Im Komplex der Burg befinden sich gotische Bauelemente wie die Doppelwendeltreppe, die Friedrichshalle, die derzeit als Abstellraum missbraucht wird, oder die Burgkapelle, die durch eine eingezogene Zwischendecke entfremdet wurde. Die Orangerie im Burggarten steht – abgesehen von vereinzelten Events – ungenutzt.
Für das Fresko des Thomas von Villach am Dom mit der frühesten Darstellung von Graz werden weiterhin Sanierungsstrategien gesucht. Das Hoforatorium und die Romualdkapelle über der Barbarakapelle des Doms werden derzeit restauriert. Das berühmte gotische Altarbild des Grazer Domes steht nach wie vor im Unteren Belvedere in Wien. 
Das Mausoleum Ferdinands II. als bedeutendstes Bauwerk des Manierismus befindet sich in einem bedauernswerten baulichen Zustand. Die Eigentumsfrage ist offenbar ungeklärt. 
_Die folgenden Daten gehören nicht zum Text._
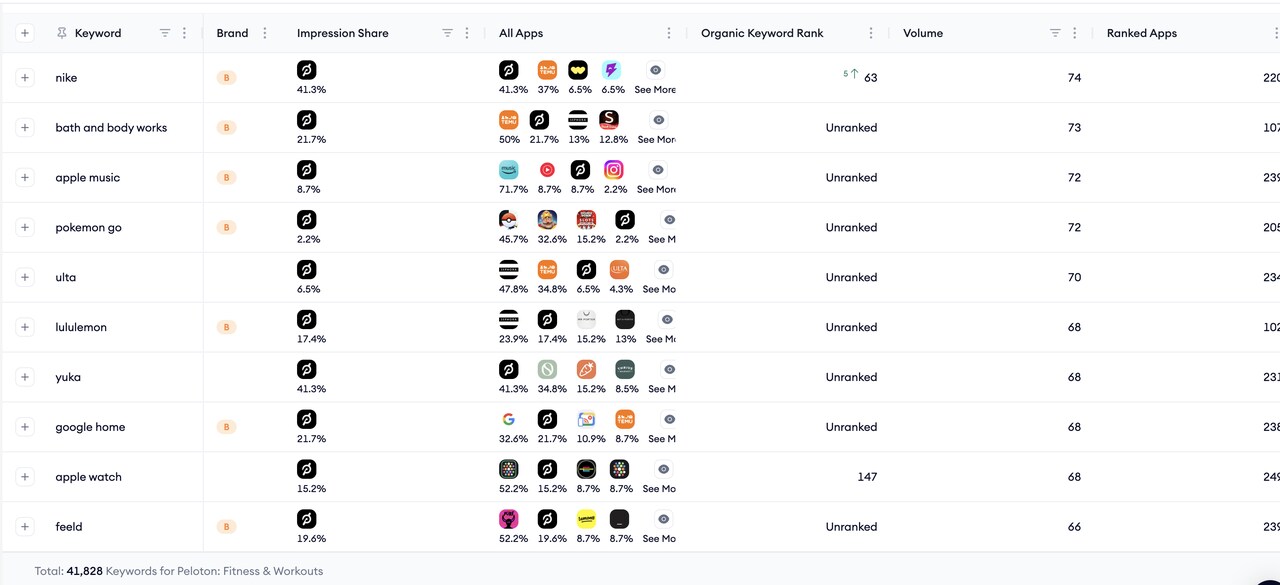The width and height of the screenshot is (1280, 585).
Task: Click the Brand badge for nike
Action: tap(227, 78)
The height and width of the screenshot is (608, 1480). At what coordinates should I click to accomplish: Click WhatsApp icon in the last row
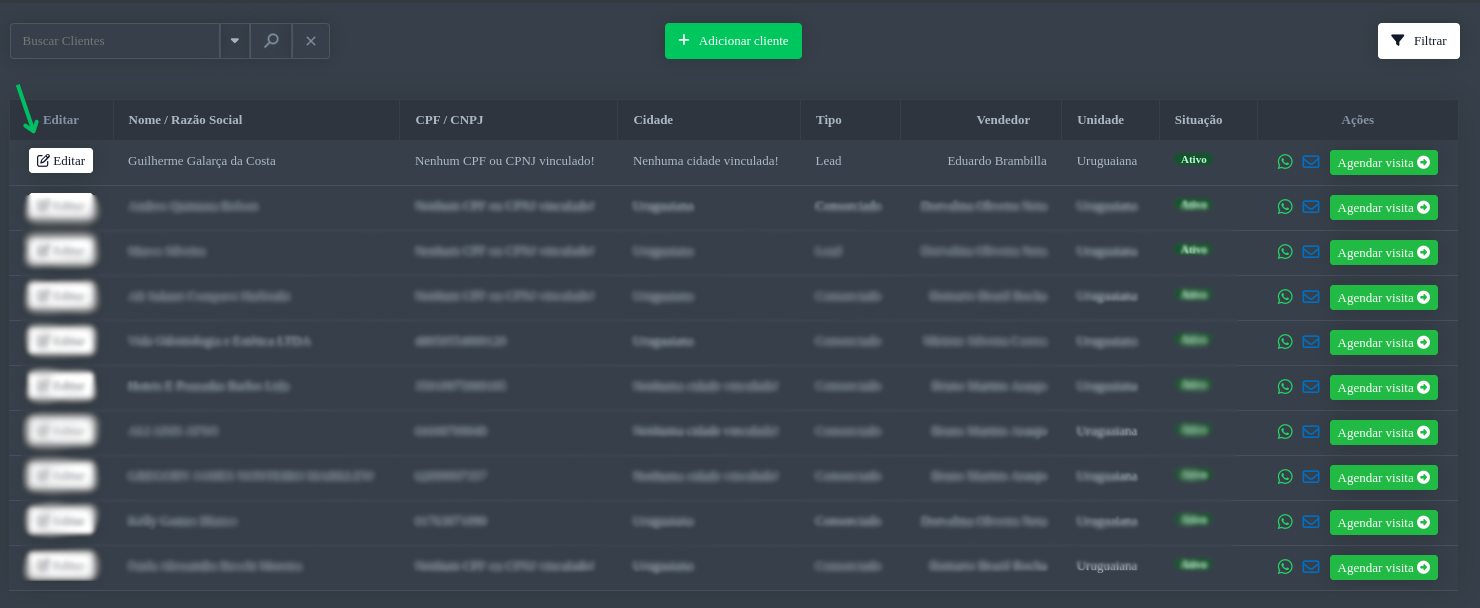pos(1285,567)
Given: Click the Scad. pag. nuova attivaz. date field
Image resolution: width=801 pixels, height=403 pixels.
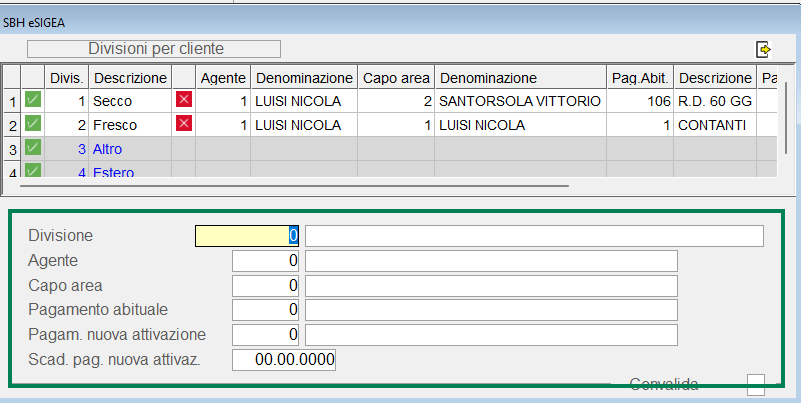Looking at the screenshot, I should 284,359.
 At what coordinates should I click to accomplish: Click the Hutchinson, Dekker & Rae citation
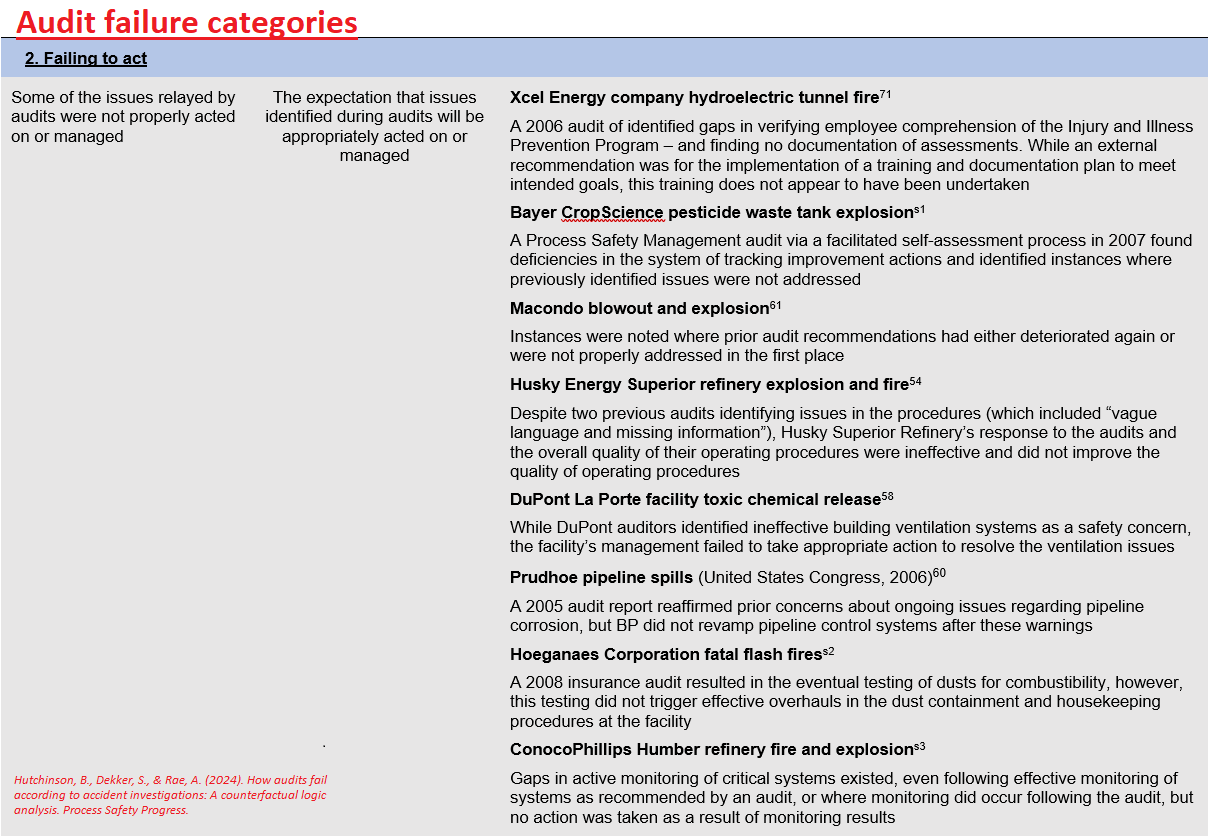[170, 795]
Der im Schauspielhaus befindliche Redoutensaal ist als historischer Veranstaltungsraum aus dem Bewusstsein der Grazer Öffentlichkeit entschwunden. 
 

Blechhalden auf den öffentlichen Flächen der Stadtkrone so weit das Auge reicht: hier der Burghof

Aus städtebaulicher Sicht bleibt der Abschnitt der Hofgasse zwischen Burg und Dom unbefriedigend. Die historisch geschlossene Bebauung entlang der Hofgasse wurde zerstört und konnte durch bauliche Maßnahmen nach 1945 nicht ersetzt werden. Dieser Befund der Grazer Stadtkrone bekräftigt die Notwendigkeit der Klärung einiger grundsätzlicher Fragen. 
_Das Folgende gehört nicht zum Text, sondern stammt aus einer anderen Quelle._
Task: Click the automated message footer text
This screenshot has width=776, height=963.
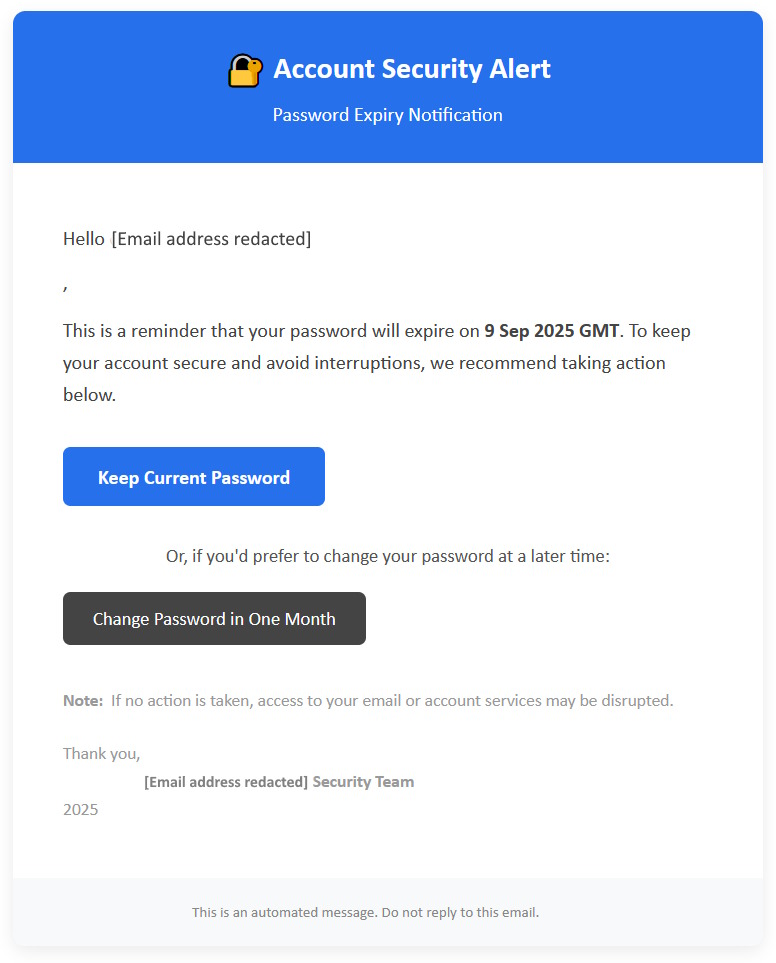Action: (x=365, y=913)
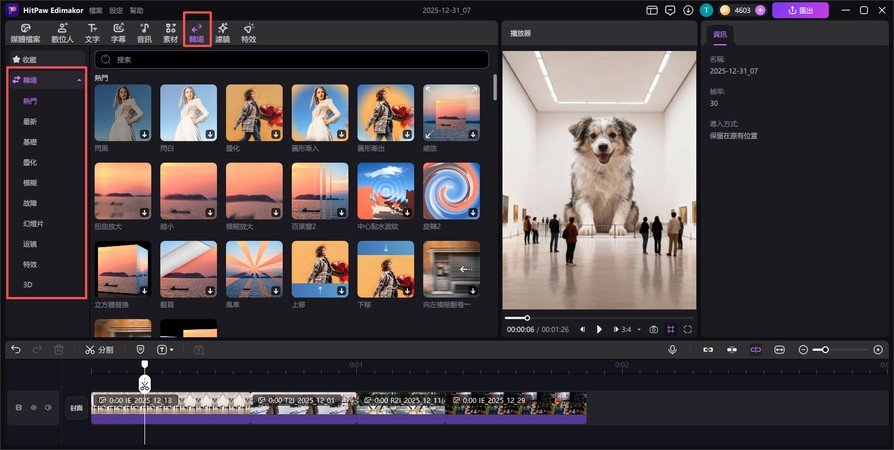Screen dimensions: 894x450
Task: Collapse the 轉場 transitions category tree
Action: point(79,80)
Die Nutzung der alten Universität und des Priesterseminars als historische und bauliche Einheit sollte nochmals überdacht werden. Im Sinne einer nachhaltigen Belebung der Stadtkrone wäre doch die Rückholung einzelner Teile der Karl-Franzens-Universität an den Ort ihrer Gründung zu empfehlen. Die theologische Fakultät bietet sich naturgemäß an. Als Alternative ist an die Universität für Musik und Darstellende Kunst zu denken, die schon jetzt das alte Gymnasium im „Taubenkogel“ benutzt. Unter Einbeziehung des Objektes Hofgasse 12 und der alten Universität entstünde eine neuer universitärer Altstadtkomplex, der zur Wiederbelebung der Stadtkrone dauerhaft beitragen könnte. Die städtebaulich unbefriedigende Situation zwischen dem 1. Burghof und dem gotischen Dom kann durch eine bauliche Intervention, die die geschlossene Bebauung entlang der Hofgasse wieder herstellt, gelöst werden. Dieser Eingriff sollte die gesamte Länge zwischen dem Trompetergang bis zum Schauspielhaus umfassen. In diesem Zusammenhang ließe sich auch eine Anbindung des Redoutensaales als Repräsentationsraum des Landes an den Burgkomplex herstellen.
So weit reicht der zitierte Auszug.